Camera basics. You quickly come to appreciate the 27mm lens, wider than you usually see on a point-and-shoot. The 12.2-megapixel camera has a 4.6X optical zoom and image stabilization to reduce the shakes. There's also a slot for a memory card, but you'll have to supply your own - and it is a MicroSD card rather than the SD card that's become a de facto standard on most compact cameras. You can snap only a few pictures using the camera's internal memory.

As with most point-and-shoots these days, the camera can shoot video, too, but you can't take advantage of the front display while capturing a scene. Through an optional adapter, you can connect it to a high-definition television or HD monitor, via HDMI. You can also record voice memos.

Samsung uses a proprietary USB cable for connecting the camera to a computer, printer or the supplied AC adapter for charging, so you best not forget it if you travel.

A mixed bag of tricks. The front display isn't just for shooting self-portraits. Your subjects may get a kick out of seeing their faces, too (and pose accordingly). When the self-timer is on, a 3-2-1 countdown cleverly reminds your group when to smile. The screen is small, though, so you won't see everything that's in the background of your shot.

A major challenge for many parents is getting kids to sit still for pictures. In Child Mode, you can use the front display to show them an animated video of a clown. With any luck, the youngsters will be enthralled just long enough for you to get them to flash a grin.

My kids found the clown amusing, but I worry about how quickly the thrill will fade. Starting in October, Samsung will wisely let you download new animations for free. Only one animation can exist on the camera at a time.

The camera also makes use of smartphonelike finger gestures with "haptic" vibration feedback that lets you know that your menu selections have been registered. You can flick the back display to move from one picture you're viewing to the next. You can "draw" a circle to rotate an image. And you can also draw an X on the back screen to delete a photo — the gesture I found the most useful. If you have second thoughts, you can resurrect deleted images from a recycle bin (so long as you have enough memory).

Yet another trick: The camera can automatically identify smiling faces and can snap the shutter at the opportune moment.

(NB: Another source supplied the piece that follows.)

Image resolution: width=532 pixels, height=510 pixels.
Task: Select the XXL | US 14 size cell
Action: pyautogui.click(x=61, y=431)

Blink detection is supposed to recognize when a subject's eyes are shut, but I couldn't get it to work. As with many other state-of-the-art shooters, it also has face detection and numerous shooting modes.

But some stunts go too far. There's an onboard motion sensor, which means you can tilt the camera to change shooting modes, such as when you want to capture video. While I see the benefit in some of the touch-based gestures, at least once you get the hang of them, I don't quite get the point of tilting. I may not think two screens are gimmicky, but the tilt stuff certainly comes across that way.

I also found some of the touch icons and menus confusing. Moreover, though the camera takes good pictures outdoors, you may have a difficult time framing them. There's no viewfinder, and both the front and rear LCD screens are exceedingly hard to make out in direct sun.

All that aside, when it comes to delighting a crowd, Samsung delivers. Two screens are generally better than one.

The bottom line

Samsung DualView TL225

$350, www.samsung.com

3 stars (out of 4)

Pros. Front screen makes it simple to capture your own image or to show animation to get kids to smile. Wide-angle lens.

Cons. Screen images hard to see in sunlight. Menu icons confusing. Gimmicky tilt controls. Proprietary USB cable.